Wejo and many other startups that have gone public in recent years have seen their stock prices fall by around 80%. This has put pressure on them to find new sources of funding to stay afloat.
John Maxwell, Wejo's chief financial officer, said that the company evaluated a number of different options for raising money before deciding that another SPAC transaction with a unique structure was the best option.
A SPAC is a shell company that raises money from investors and lists on a stock exchange with the sole intent of combining with another company. In most cases, it is a private company that aims to go public. After regulators approve the deal, the company going public replaces the SPAC in the stock market.

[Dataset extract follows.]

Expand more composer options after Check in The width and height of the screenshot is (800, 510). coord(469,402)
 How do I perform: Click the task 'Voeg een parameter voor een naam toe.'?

Investors are allowed to pull their money out of a SPAC before a merger is completed, because they don't know what type of deal the SPAC will do. During the boom two years ago, such withdrawals were rare because shares of the companies were surging. Investors elected to either hold shares of the newly public startup or sell to lock in a profit.
Now that the market is struggling, most investors are withdrawing their money, leaving the company going public with less cash to grow its business. This makes mergers less appealing.
SPACs typically have a two-year window to do a deal, after which they must return cash to investors and the creators forfeit the money they spent to set up the SPAC, normally around $10 million. More of those liquidations have occurred in recent weeks than at any other time in the market's history, fueling losses for creators above $1 billion.
Some analysts expect the trend of more muted mergers to continue because creators can make millions if they complete a deal.
"Everyone is just trying to stay afloat," said Benjamin Kwasnick, founder of data provider SPAC Research.